Format the lines from the start of this page through the one containing "(570, 366).", inclusive, as a JSON list of strings with one string per line. Skip blank lines and leave the pictures out.

DATA FOR THIS TASK ->
╭──
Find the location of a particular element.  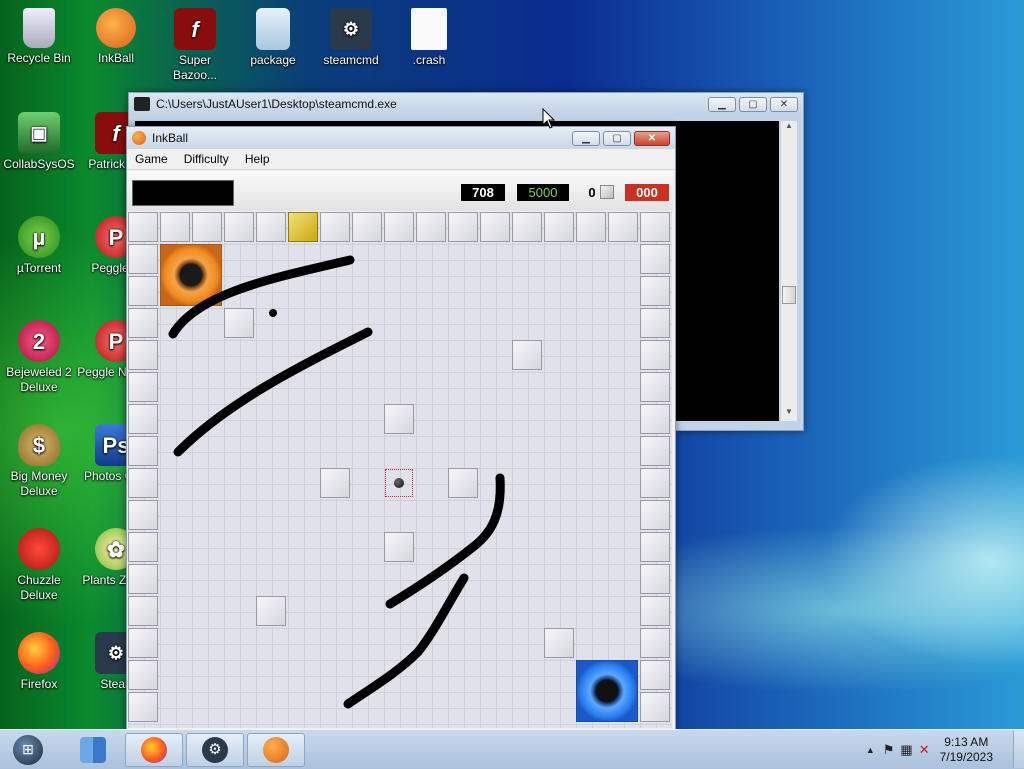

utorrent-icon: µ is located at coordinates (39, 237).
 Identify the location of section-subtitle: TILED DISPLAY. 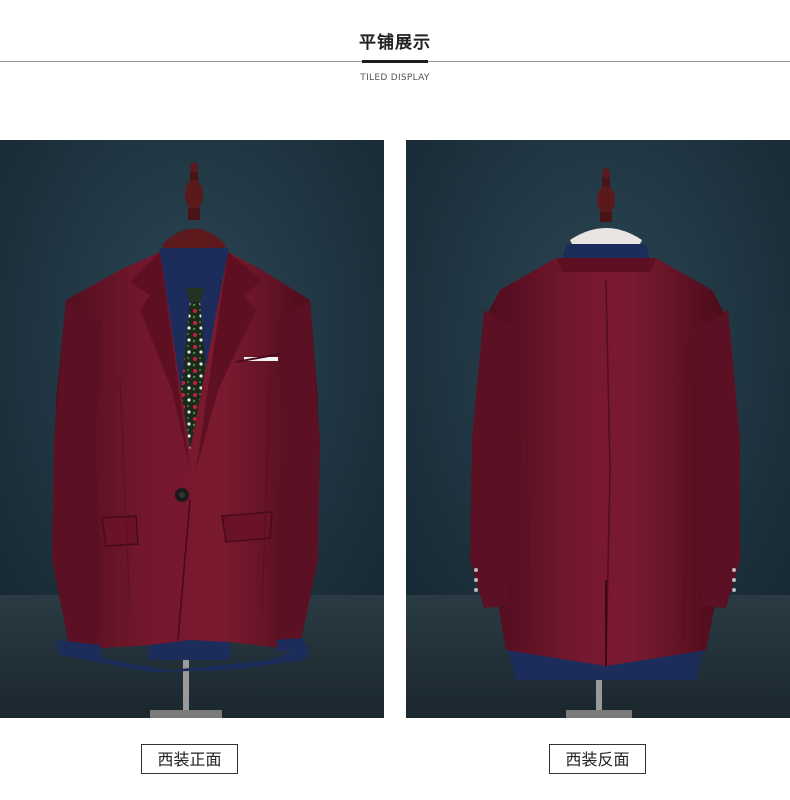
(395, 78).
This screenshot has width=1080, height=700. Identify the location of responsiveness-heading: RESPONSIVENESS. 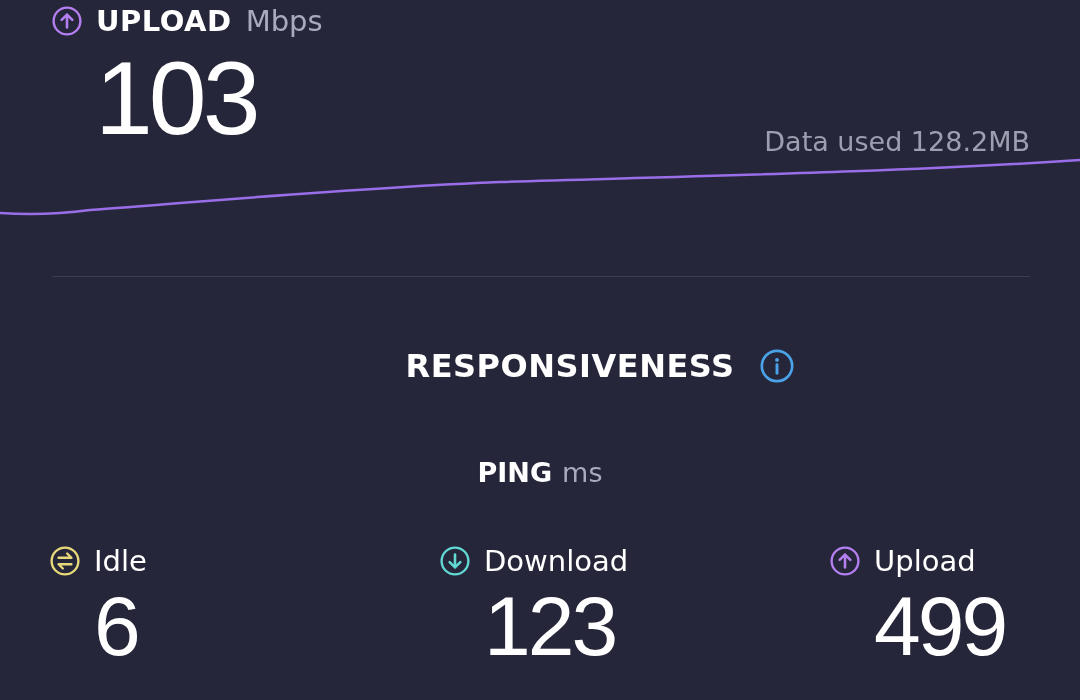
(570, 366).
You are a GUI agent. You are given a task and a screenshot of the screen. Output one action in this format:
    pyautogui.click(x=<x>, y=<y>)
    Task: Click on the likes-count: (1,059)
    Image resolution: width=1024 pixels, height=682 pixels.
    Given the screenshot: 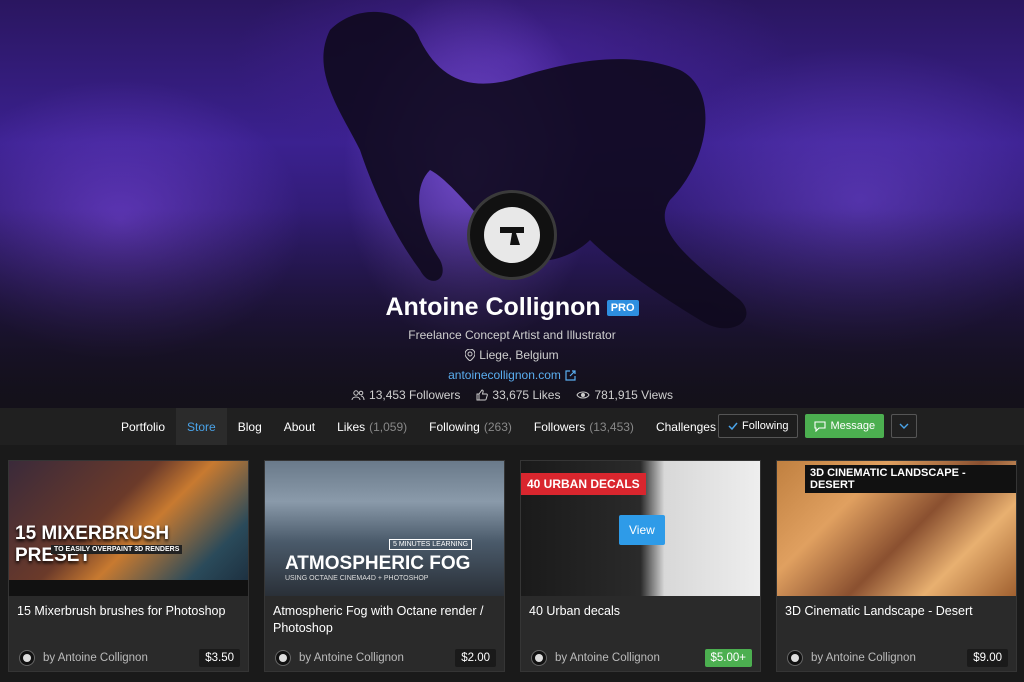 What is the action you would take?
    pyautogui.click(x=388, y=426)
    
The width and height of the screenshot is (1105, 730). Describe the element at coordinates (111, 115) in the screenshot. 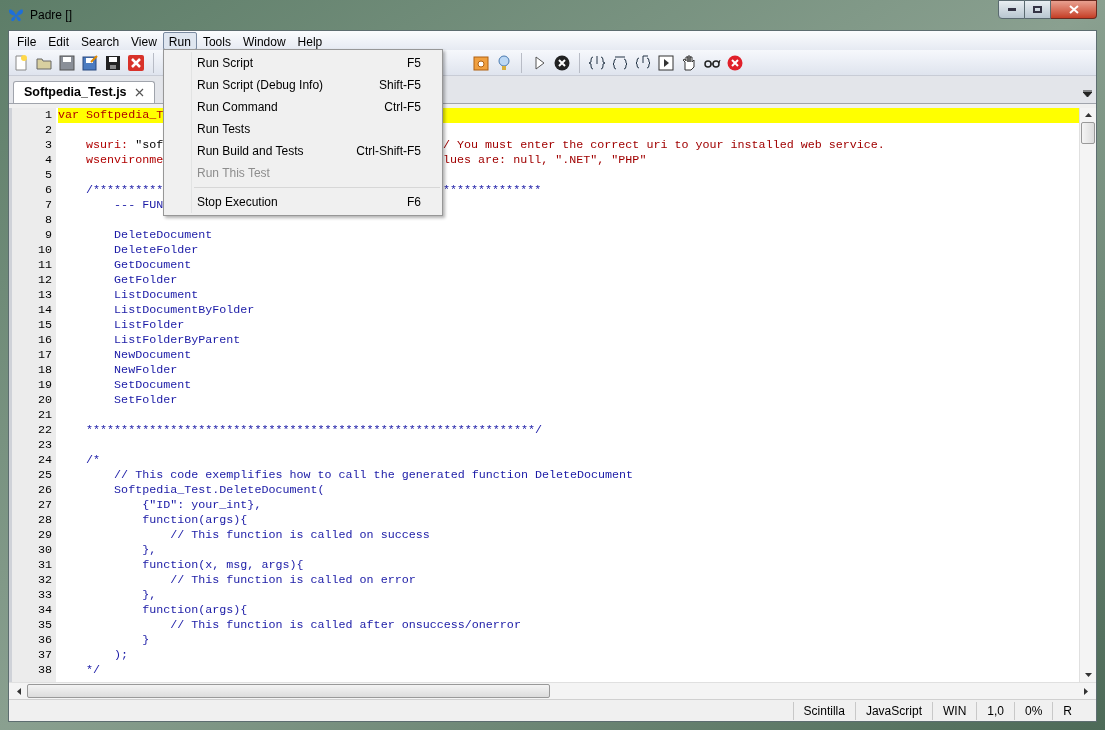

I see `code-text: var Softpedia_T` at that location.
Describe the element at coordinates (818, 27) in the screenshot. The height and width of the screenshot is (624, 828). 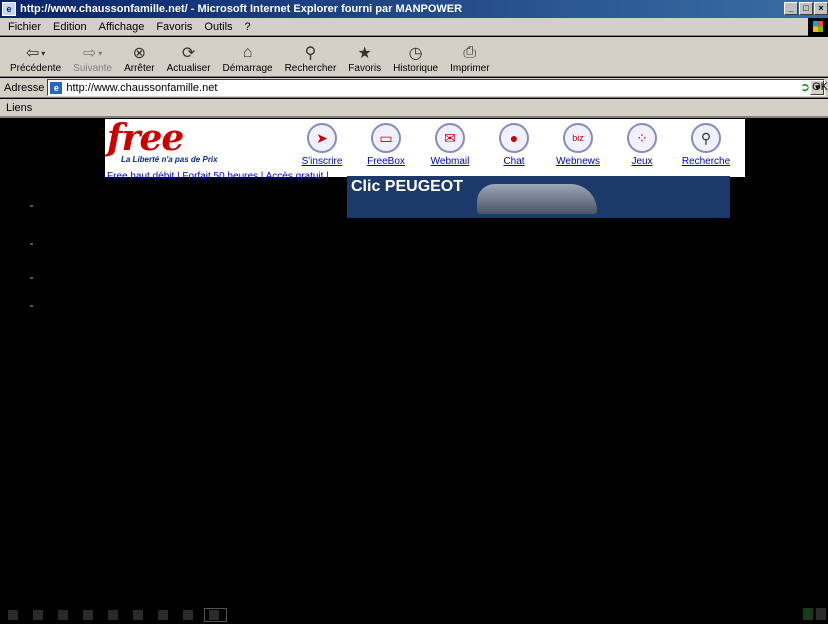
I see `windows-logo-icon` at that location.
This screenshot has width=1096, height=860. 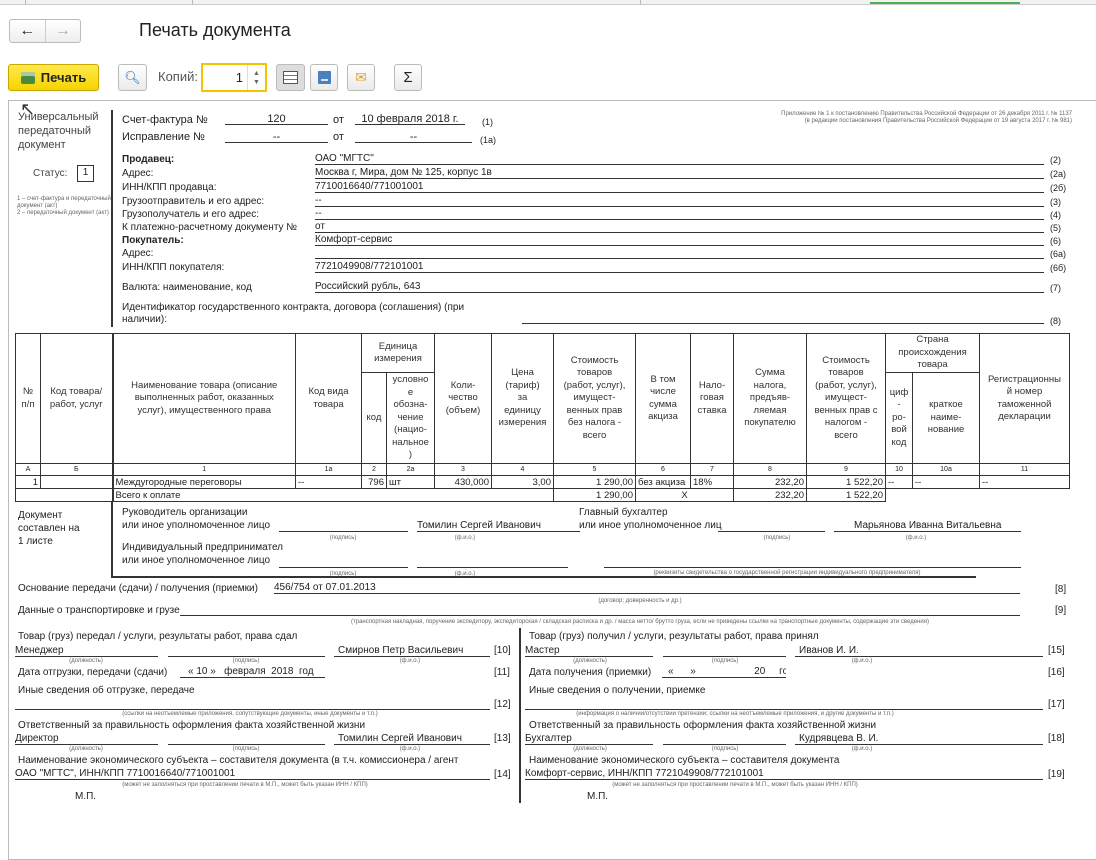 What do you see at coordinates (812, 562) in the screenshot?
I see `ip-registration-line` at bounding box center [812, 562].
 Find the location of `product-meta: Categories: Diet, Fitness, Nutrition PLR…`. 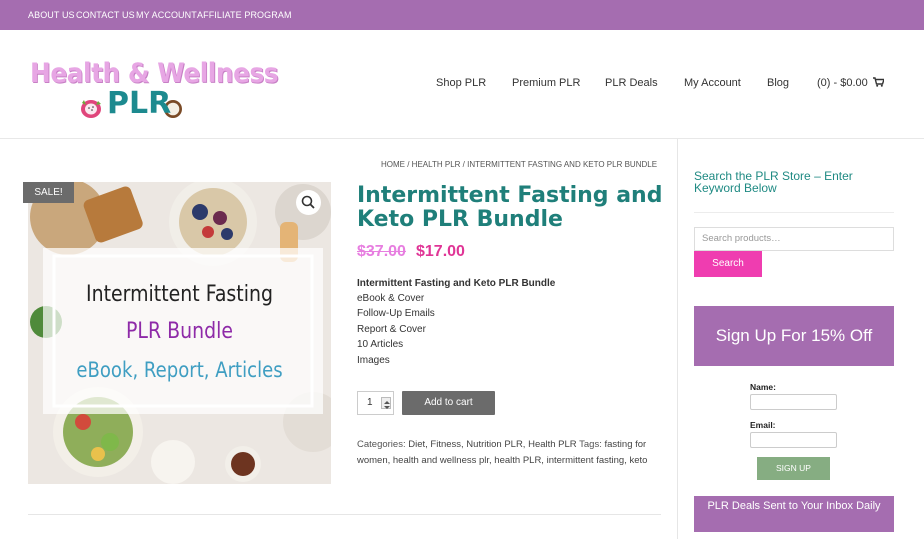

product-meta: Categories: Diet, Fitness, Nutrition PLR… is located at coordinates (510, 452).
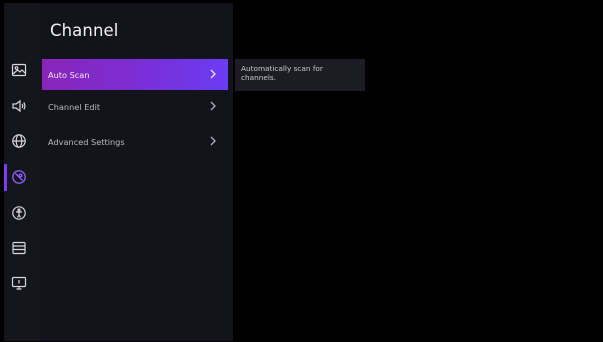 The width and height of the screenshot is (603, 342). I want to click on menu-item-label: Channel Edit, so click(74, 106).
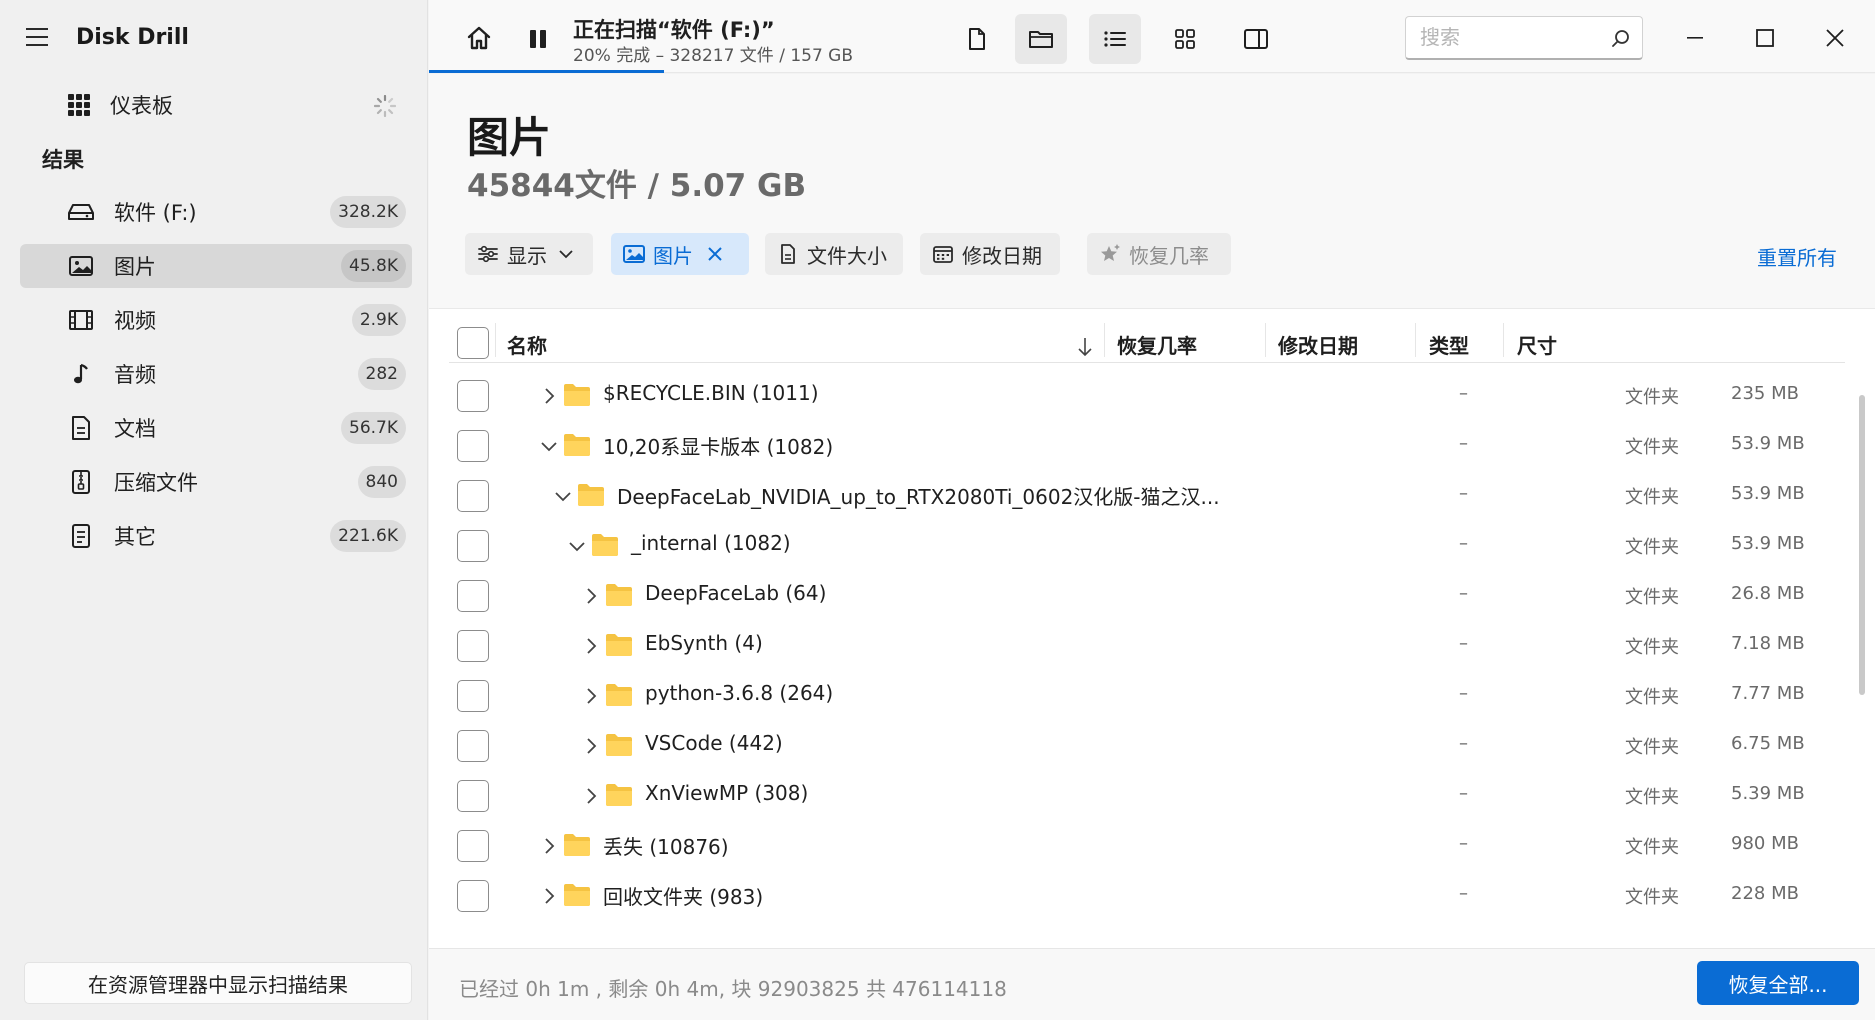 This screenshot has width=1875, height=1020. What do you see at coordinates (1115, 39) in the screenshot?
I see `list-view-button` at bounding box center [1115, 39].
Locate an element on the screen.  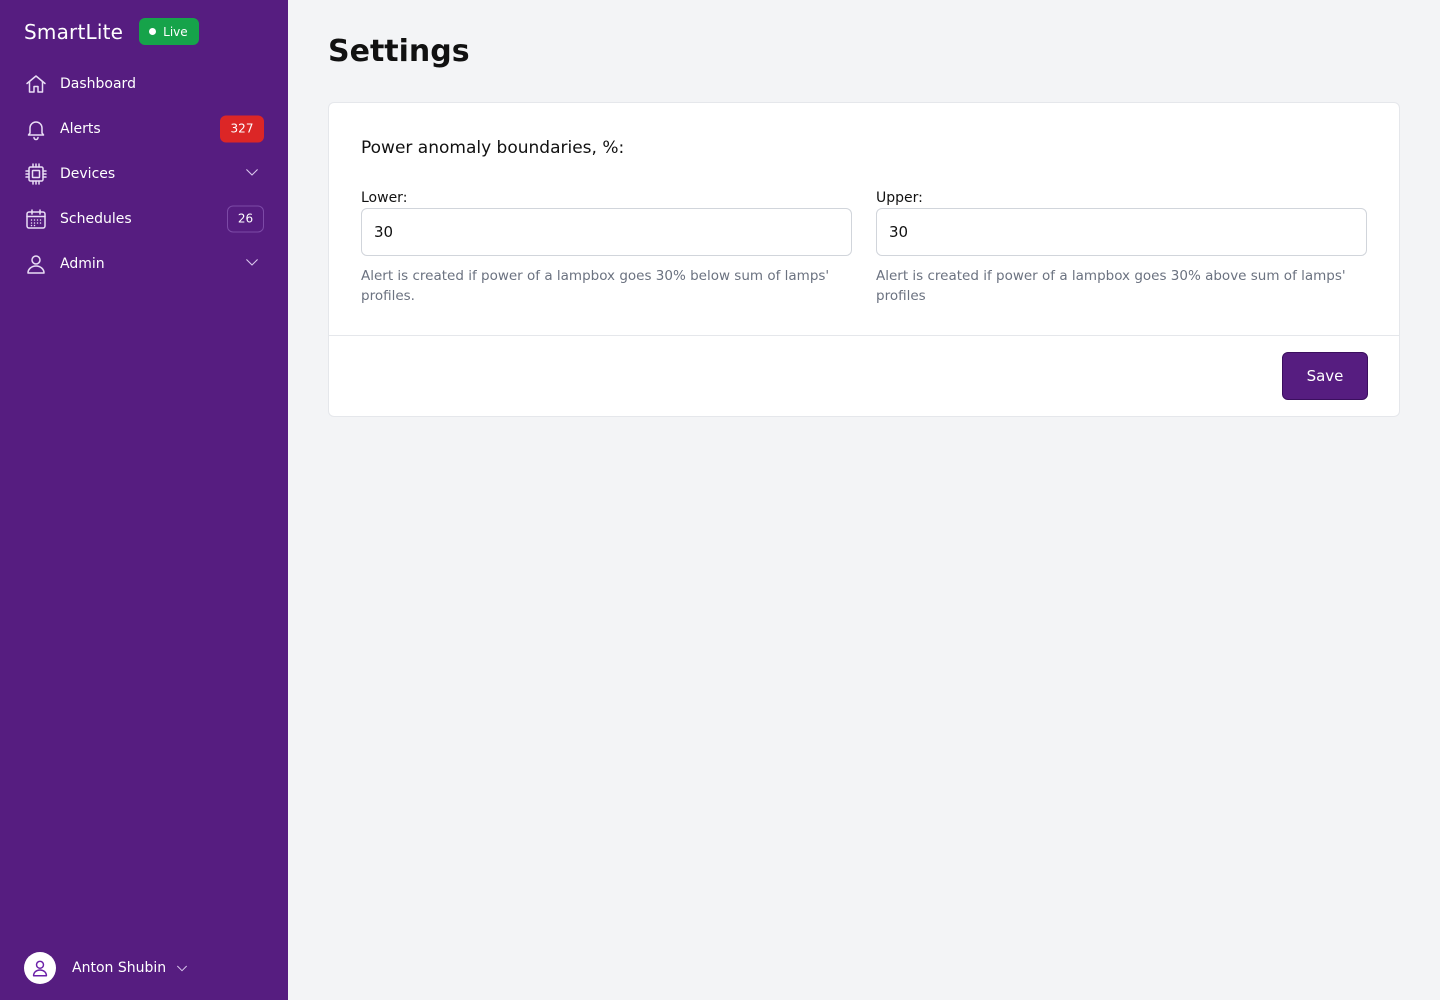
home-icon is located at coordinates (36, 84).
╰──
RESPONSE AREA ->
[
  "Find the location of a particular element.  ",
  "utorrent-icon: µ is located at coordinates (39, 237).",
  " Identify the location of section-subtitle: TILED DISPLAY. ",
  "(395, 78).",
  "This screenshot has width=1080, height=700. Identify the location of responsiveness-heading: RESPONSIVENESS. ",
  "(570, 366)."
]